GAVEL: Grounded Caption Error Verification and Localization
Pith reviewed 2026-06-26 04:41 UTC · model grok-4.3
The pith
GAVEL introduces a task requiring vision-language models to verify caption errors, explain the mismatch, and localize visual evidence.
A machine-rendered reading of the paper's core claim, the machinery that carries it, and where it could break.
Core claim
GAVEL is a task that jointly addresses verification, explanation, and localization for image-text pairs, and the corresponding dataset supplies supervision that improves performance on these abilities where strong zero-shot models fall short.
What carries the argument
The GAVEL task that requires simultaneous verification of caption-image misalignment, explanation of the discrepancy, and localization of visual evidence.
If this is right
- Supervised training on the GAVEL data produces consistent gains on grounding and explanation metrics.
- Strong closed-source vision-language models still struggle when required to perform verification, explanation, and localization together.
- The dataset supports systematic measurement of the three abilities at once rather than in isolation.
Where Pith is reading between the lines
- Larger collections of similar annotations could allow scaling the supervised approach beyond the current training split.
- Better results on GAVEL may reduce the rate of ungrounded statements in downstream caption-generation applications.
Load-bearing premise
The human annotations in the training split correctly identify caption errors and their visual locations without systematic bias or noise that would change the supervised results.
What would settle it
An evaluation in which the supervised baseline shows no measurable gain over strong closed-source models on the held-out test set for grounding or explanation metrics would falsify the claim that the dataset supplies useful learnable supervision.
Figures
read the original abstract
Vision-language models (VLMs) often produce hallucinated or inconsistent outputs, where text and images are not properly aligned. Addressing this issue requires not only detecting misalignment but also explaining the discrepancy and localizing its visual evidence. We introduce GAVEL (Grounded Caption Error Verification and Localization), a task that jointly addresses verification, explanation, and localization for image-text pairs. To support systematic evaluation, we also present a corresponding dataset and benchmark. We further train a supervised baseline on the human-annotated training split to assess whether GAVEL provides learnable supervision for these abilities. Experiments show that even strong closed-source models struggle on GAVEL, while the supervised baseline yields consistent improvements across grounding and explanation metrics.
Editorial analysis
A structured set of objections, weighed in public.
Referee Report
Summary. The paper introduces GAVEL, a task requiring joint verification of caption errors, generation of explanations, and localization of visual evidence in image-text pairs produced by VLMs. It contributes a human-annotated dataset and benchmark, then trains a supervised baseline on the training split and reports that closed-source models struggle while the baseline shows consistent gains on grounding and explanation metrics.

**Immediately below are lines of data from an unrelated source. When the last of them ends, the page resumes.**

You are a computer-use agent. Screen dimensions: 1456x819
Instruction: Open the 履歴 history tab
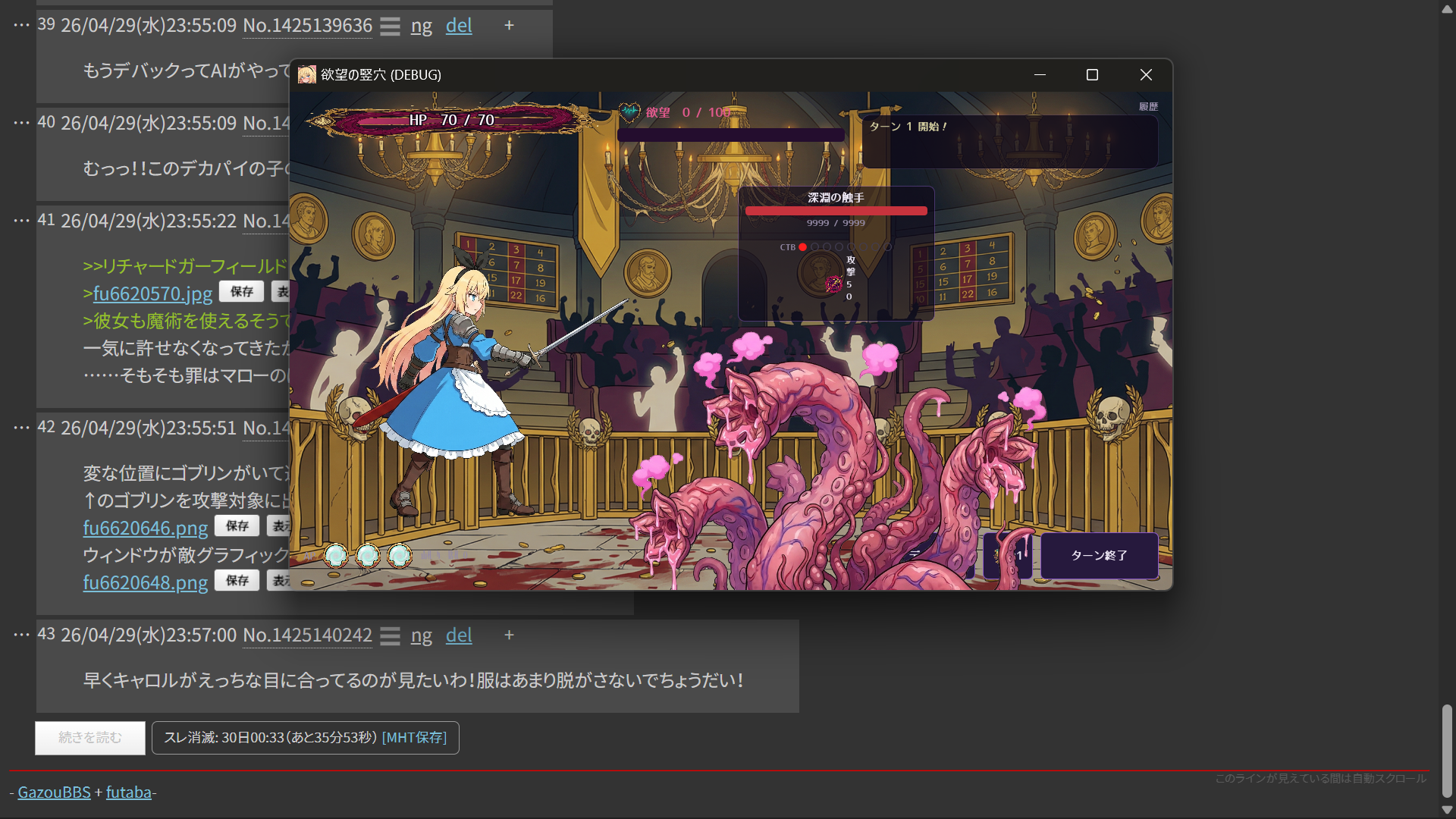(x=1147, y=107)
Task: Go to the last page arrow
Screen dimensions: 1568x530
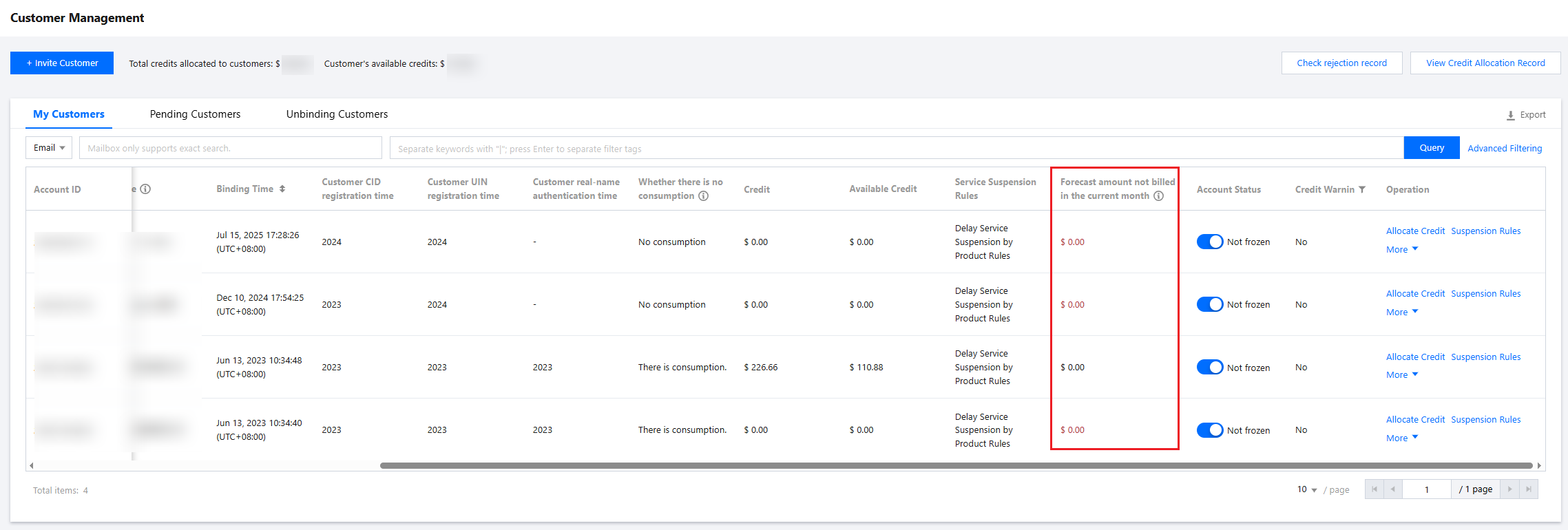Action: coord(1529,489)
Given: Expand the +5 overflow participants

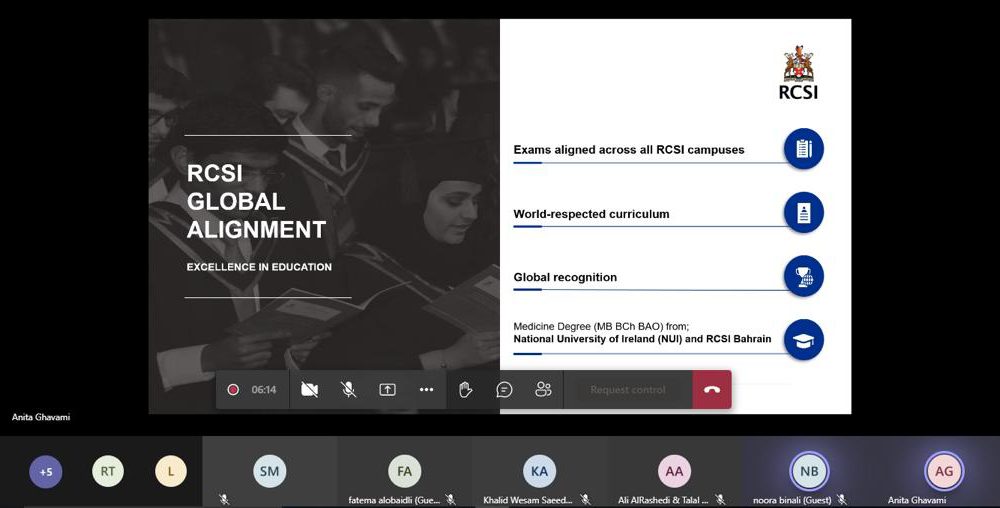Looking at the screenshot, I should click(x=46, y=471).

Significance. If the human annotations prove reliable, GAVEL would supply a much-needed benchmark that moves beyond binary hallucination detection to require explicit grounding and explanation, directly supporting development of more trustworthy VLMs. The empirical result that even strong models underperform a supervised baseline would be a useful existence proof that the task supplies learnable signal.
major comments (3)
- [Dataset construction] Dataset construction section: no inter-annotator agreement, adjudication protocol, or noise analysis is reported for the error-type labels or bounding-box localizations. Because the supervised baseline's reported gains rest entirely on these human annotations being accurate, the absence of reliability statistics makes it impossible to rule out that improvements reflect fitting to annotation artifacts rather than genuine visual-textual misalignment structure.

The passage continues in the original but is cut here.